* [İş emri]: Gençlerin ruh sağlığını ve dijital yükü anlatan metni son cümlesinden sonra devam ettirin.

* [Metin]:
Dünya Ruh Sağlığı Günü’nde, her zamankinden daha karmaşık bir dünyada yaşayan gençlerimizi düşünüyorum. COVID-19 pandemisinin yankıları, uzaktan öğrenme ve çalışma geçişleri ile artan belirsizlikler, hepimizde olduğu gibi onların da zihinlerinde ve kalplerinde derin izler bıraktı. “Kaygı” duygusu sınırları aşarak evrensel bir kabulleniş ve hepimizi derinden etkileyen bir his haline geldi; bu durum Türkiye’de de hissediliyor.
Bu zorlukların yanı sıra,her geçen gün şahit oluyoruz ki gençlerimiz dijital dünyanın labirentinde kaybolmuş durumda. Sürekli bilgi akışı ve bitmek bilmeyen bildirimler, benzersiz bir stres türü yaratıyor—ben buna “dijital yük” diyorum. Birden fazla dijital araç, platform ve teknolojiyi yönetmenin getirdiği sessiz bir yük var; hepsi dikkat talep ediyor ve bu da bizi bunalmış ve tükenmiş hissettiriyor.

(Bir koleksiyondan alıntılanan satırlar)
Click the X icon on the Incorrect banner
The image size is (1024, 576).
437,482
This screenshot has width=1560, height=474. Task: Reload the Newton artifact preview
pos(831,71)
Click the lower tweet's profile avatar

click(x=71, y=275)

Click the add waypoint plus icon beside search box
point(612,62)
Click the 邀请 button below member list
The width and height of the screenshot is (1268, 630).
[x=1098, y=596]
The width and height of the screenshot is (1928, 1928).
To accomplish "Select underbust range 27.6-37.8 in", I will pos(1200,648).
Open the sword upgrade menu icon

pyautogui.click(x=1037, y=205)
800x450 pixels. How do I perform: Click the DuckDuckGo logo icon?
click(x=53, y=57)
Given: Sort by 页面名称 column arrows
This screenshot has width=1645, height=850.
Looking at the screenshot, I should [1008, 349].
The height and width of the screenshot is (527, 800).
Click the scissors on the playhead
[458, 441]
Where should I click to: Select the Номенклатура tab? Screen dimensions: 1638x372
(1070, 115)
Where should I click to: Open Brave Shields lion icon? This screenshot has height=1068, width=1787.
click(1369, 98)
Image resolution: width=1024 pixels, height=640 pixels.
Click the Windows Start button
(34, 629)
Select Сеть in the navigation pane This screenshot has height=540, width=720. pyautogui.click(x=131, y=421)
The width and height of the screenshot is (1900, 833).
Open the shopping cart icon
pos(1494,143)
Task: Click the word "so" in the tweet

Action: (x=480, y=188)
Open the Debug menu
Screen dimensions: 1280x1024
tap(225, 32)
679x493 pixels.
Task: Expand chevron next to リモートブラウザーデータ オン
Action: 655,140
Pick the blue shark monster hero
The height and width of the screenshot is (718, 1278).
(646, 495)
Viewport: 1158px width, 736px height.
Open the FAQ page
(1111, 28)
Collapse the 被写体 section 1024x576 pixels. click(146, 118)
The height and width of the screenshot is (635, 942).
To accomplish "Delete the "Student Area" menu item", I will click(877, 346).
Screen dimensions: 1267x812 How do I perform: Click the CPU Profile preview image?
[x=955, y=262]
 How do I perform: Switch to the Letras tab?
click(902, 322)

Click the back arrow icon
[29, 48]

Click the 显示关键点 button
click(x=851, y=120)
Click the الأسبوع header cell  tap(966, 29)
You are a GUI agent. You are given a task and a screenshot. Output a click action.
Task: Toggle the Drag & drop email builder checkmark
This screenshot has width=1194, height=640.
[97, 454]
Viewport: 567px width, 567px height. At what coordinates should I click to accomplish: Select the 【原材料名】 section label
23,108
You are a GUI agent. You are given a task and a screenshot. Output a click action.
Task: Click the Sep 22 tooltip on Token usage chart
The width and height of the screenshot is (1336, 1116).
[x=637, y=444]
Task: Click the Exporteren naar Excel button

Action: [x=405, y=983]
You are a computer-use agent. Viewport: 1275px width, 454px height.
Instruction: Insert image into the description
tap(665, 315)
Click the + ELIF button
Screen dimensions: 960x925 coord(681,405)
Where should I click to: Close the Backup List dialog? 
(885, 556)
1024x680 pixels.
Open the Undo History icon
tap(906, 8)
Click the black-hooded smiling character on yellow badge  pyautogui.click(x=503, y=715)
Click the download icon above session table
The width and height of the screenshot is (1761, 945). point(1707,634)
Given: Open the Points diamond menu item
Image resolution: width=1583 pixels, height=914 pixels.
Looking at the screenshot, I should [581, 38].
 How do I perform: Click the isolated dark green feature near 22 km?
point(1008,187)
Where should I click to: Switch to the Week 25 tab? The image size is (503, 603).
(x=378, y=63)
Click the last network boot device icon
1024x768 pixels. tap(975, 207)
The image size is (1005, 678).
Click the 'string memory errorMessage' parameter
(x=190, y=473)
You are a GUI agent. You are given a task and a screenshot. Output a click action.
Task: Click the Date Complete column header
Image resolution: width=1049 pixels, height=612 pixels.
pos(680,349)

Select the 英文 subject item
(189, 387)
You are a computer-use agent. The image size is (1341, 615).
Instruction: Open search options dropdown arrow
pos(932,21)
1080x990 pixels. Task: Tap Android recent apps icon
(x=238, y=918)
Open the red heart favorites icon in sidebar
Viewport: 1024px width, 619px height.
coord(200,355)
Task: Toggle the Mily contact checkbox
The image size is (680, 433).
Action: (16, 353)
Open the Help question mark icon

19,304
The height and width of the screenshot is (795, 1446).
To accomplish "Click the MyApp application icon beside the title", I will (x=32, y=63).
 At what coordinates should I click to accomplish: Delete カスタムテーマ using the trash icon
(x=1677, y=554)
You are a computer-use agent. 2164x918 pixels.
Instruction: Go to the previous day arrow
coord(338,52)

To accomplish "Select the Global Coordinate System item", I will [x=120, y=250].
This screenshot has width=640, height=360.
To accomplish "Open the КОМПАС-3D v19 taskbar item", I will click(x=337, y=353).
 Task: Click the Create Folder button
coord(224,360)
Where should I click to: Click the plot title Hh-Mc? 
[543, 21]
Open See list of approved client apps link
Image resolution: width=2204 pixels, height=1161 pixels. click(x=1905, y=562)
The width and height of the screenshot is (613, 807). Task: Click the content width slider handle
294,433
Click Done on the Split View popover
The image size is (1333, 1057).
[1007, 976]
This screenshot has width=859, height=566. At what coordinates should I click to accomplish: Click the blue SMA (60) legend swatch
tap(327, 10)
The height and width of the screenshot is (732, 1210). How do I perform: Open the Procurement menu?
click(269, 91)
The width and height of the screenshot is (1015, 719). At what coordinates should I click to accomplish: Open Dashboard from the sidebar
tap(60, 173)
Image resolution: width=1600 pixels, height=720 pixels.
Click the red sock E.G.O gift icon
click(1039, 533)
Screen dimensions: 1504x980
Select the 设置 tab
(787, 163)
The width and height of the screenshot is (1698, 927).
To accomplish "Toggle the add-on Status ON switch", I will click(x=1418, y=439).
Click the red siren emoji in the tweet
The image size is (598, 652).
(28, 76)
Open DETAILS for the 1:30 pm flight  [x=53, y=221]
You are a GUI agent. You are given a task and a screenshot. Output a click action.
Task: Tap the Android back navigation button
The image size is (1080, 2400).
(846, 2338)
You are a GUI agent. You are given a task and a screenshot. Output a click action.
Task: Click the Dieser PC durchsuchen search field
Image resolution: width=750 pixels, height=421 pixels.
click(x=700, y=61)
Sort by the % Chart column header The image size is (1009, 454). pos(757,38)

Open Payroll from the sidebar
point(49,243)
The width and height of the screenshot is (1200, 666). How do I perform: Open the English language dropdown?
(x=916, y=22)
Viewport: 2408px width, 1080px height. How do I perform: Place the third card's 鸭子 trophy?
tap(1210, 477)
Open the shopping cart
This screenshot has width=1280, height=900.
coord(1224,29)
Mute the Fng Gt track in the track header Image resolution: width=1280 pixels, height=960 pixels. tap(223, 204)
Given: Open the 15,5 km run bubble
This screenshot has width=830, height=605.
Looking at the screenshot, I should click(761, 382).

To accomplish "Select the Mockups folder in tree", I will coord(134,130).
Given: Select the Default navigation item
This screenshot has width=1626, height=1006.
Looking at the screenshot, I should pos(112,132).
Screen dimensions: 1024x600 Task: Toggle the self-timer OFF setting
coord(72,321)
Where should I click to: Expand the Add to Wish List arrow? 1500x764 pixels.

* [Görev sonucu]:
Savaşların ve çatışmaların etkisi, yalnızca doğrudan etkilenenler için değil, aynı zamanda bu krizlere uzaktan tanık olanlar için de zihinsel sağlık üzerinde ağır bir baskı oluşturuyor. Bu durum, istikrarsızlık, güvensizlik ve çaresizlik hissini artırıyor. Türkiye’de, yüksek enflasyon ve artan yaşam maliyetleri, birçok gencin günlük yaşamını bir mücadele haline getiriyor. Zor seçimlerle karşılaşan gençler, evde kalmayı mı yoksa yurtdışında yeni fırsatlar aramayı mı tercih etmeliyim diye düşünüyor; başka bir ülkenin vaatlerinin gerçekten göründüğü kadar parlak olup olmadığını sorguluyor.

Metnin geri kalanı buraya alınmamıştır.